The court observed that “ FIR is registered under sections 341, 504, 506, 153A r/w 149 IPC. But a reading of the complaint, in my view, does not prima-facie make out the ingredients of any of the above offences specified therein. There are no allegations in the entire complaint that the complainant was wrongfully confined or restrained by the petitioners or by any member of the mob. On the other hand, the case of the prosecution is that the complainant and others were waiting to cross the road when the procession was passing by. These allegations therefore even if accepted as true do not make out the ingredients of the offence under section 341 IPC.”

The court for sections 504 and 506 of IPC said that “In order to constitute offences under these provisions, the accused ought to have intentionally insulted or given provocation to the complainant or any other persons intending or knowing it to be likely that such provocation will cause him to break public peace. Such allegations are conspicuously absent in the FIR. Likewise, there are no allegations whatsoever in the complaint that the complainant was criminally intimidated by the petitioners so as to render them liable for prosecution under section 506 IPC.”

The court observed that “even though the petitioners are named in the FIR, yet there are no specific allegations that any of the petitioners herein either threatened, intimidated, or hurdled abuses against the complainant. The allegations are general in nature. That apart, it is not the case of the complainant that the procession was being taken illegally without any prior permission of the jurisdictional police.”

“There is nothing on record to show that the police have taken any action either against the persons holding procession or any member of the said group for behaving in an unruly manner or creating any untoward situation during the procession. Under the said circumstances, even the ingredients of sections 504 and 506 IPC are not made out so as to proceed against the petitioners for the said offences.”

Coming to the offence alleged under section 153A IPC, the court said “law is now well settled that in order to bring an action under the said section, the acts alleged against the accused must be intended to promote feelings of enmity, hatred or ill-will between different religious, racial, language or religious groups or castes or communities. As held by the Hon’ble Supreme Court in Bilal Ahmed’s case referred above, in order to constitute the ingredient of said offence, it is necessary that at least two such groups or communities should be involved. Merely inciting the feelings of one community or group without any reference to any other community or group cannot attract either of the offence under section 153A of IPC.”

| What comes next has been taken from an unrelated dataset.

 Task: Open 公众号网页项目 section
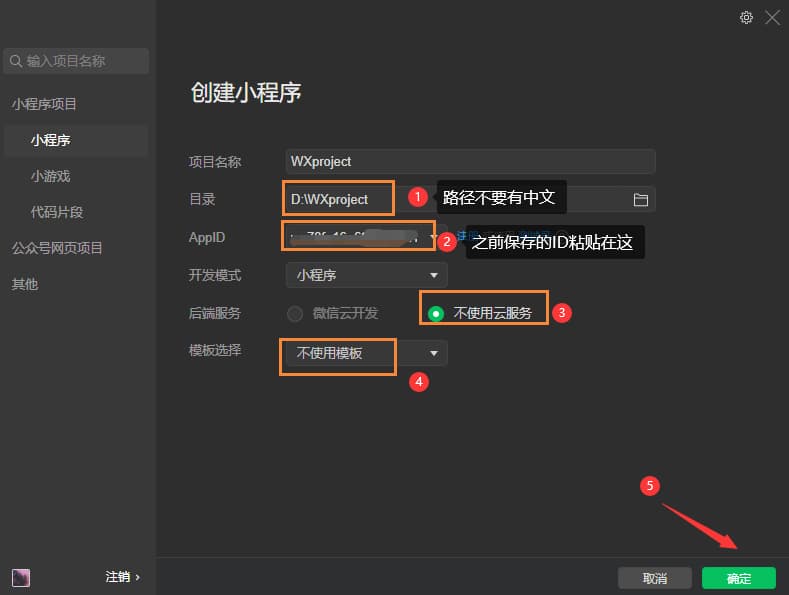point(57,248)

For the said case the court said “there are no allegations whatsoever that the petitioners have committed any acts with intent to promote feelings of hatred between different religious groups, rather, the very basis of the allegations is that the petitioners were behaving in such a manner that on seeing them, Hindus should get frightened and should run away from the village. This is the imagination or mere assumption of the complainant and not the actual commission of an act by any one of the petitioners. As a result, even the basic ingredient of the offence under section 153A IPC is not satisfied so as to proceed with the investigation against the petitioners.”

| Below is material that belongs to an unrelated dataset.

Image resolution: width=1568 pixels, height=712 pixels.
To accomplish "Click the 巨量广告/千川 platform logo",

The court then allowed the petition and quashed the FIR stating “I find that the allegations made in the FIR are baseless and do not prima-facie make out the ingredients of any of the offences so as to warrant investigation by the respondent police. The manner in which the allegations are leveled against the petitioners indicates that the complaint is motivated, vexatious, malafide and the same appears to have been made out of spite and ill-will. In any case, the complainant has failed to make out the basic ingredients of the offences so as to warrant an investigation into the alleged offences, in my view, proceedings initiated against the petitioners being wholly illegal and abuse of process of the Court are liable to be quashed.”